Anyway, this is the first time that I really care about any Apple hardware/software announcement for the 8 years I'm using a Mac. Please give us the ability to have the brushes, curves, and other adjustments in a new, sleeker, and faster app!
Forget about it, I'd say. They will most likely make a poor mans version of iPhoto, just like the last iWork release. I understand the idea someone stated earlier in this thread, giving everyone a system wide cloud based photo organizing solution. And I really like that approach. But killing off the pro features and forcing us to do all the editing in an external app again... Oh my.
I see that the majority of users will be better off with the new photos app though. I'm talking about the sort if persons that never do any photo editing at all except for instagramming their pictures, or my mom and dad. For those, the new app will be quite sufficient I suppose.
 
Why should it be better than Aperture? There's no way it will be and it's not supposed to be. It's a replacement for iPhoto, not a replacement for Aperture. They're killing Aperture and will no longer have a prosumer Photo app.

No, apple is precisely creating a prosumer app.

Aperture is a professional app. Like what they did with fcpx, they're doing away with the high end professional features in order to create a more intuitive app that allows for extensibility through third parties.

This is prosumer, and I'm quite excited for it.

I'll continue using Lightroom for my professional work. For my personal work and iphone photos, Photos looks like it'll be fantastic.
 
I have been annoyed for days now, however that screen shot makes me feel slightly better.
There is an 'Add' button next to adjustments. Who knows what else can be added.
On the right there is a band aid type button, that hopefully brings up a retouching panel.

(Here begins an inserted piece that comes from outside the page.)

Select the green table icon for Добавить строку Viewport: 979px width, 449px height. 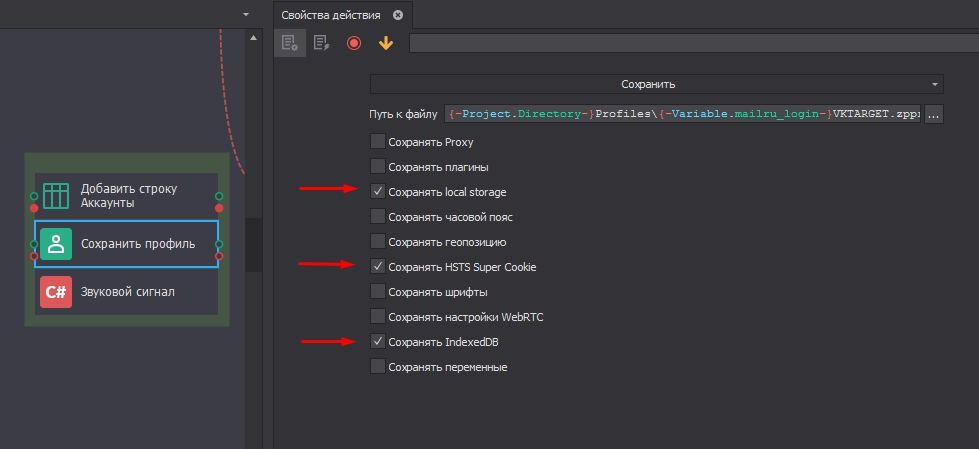56,195
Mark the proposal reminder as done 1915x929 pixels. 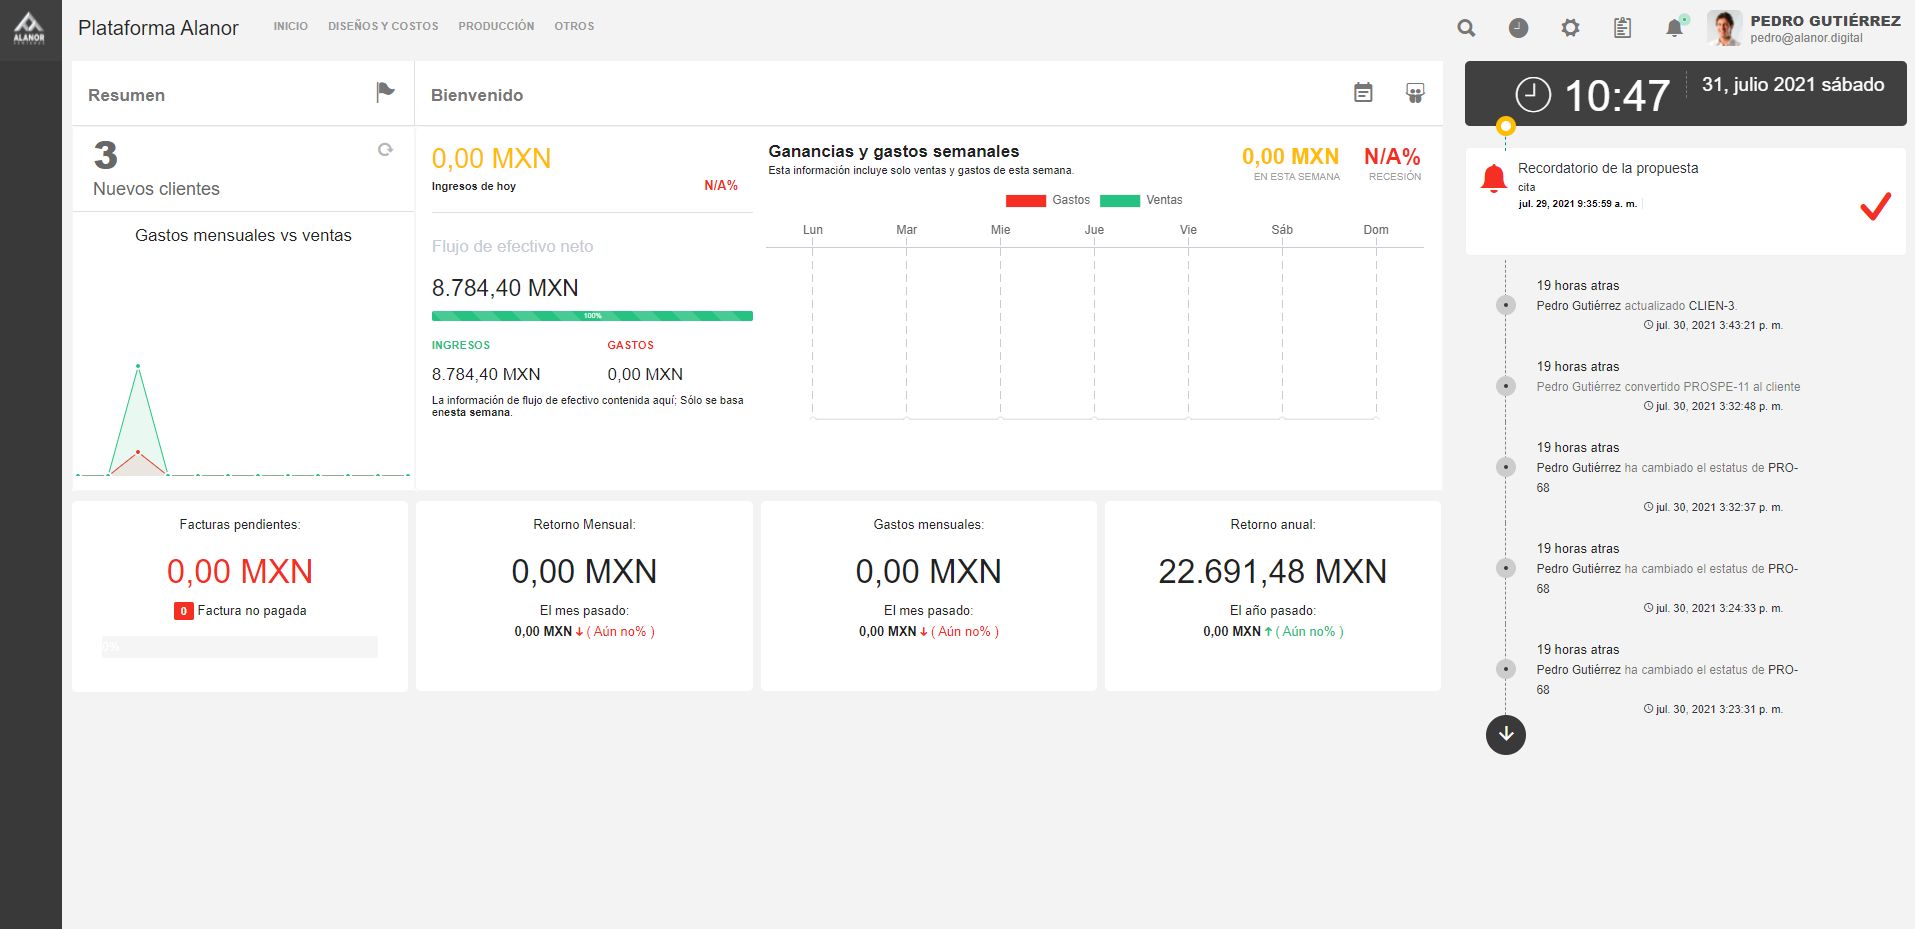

Remember that this thing can import Aperture libraries, so much be able to apply the adjustments too. If these adjustments can still be modified after import then it will have layer support!
 
:::snip:::

This is great for a computer company, consumers, and wannabe professionals, but has a major financial impact on the future of those industries and the very livelihoods of real professionals, who rely on expensive training and tools to differentiate their knowledge and skillsets from non-professionals, who think clicking pretty buttons will have the same desired effect in the end product.

Most don't know the differences between applying a template effect and watching what really happens to level properties on high-end, hardware-based, industry standard monitors and scopes. What looks pretty to a consumer could be disastrous and expensive to fix for a professional, and that consumer would never know the difference.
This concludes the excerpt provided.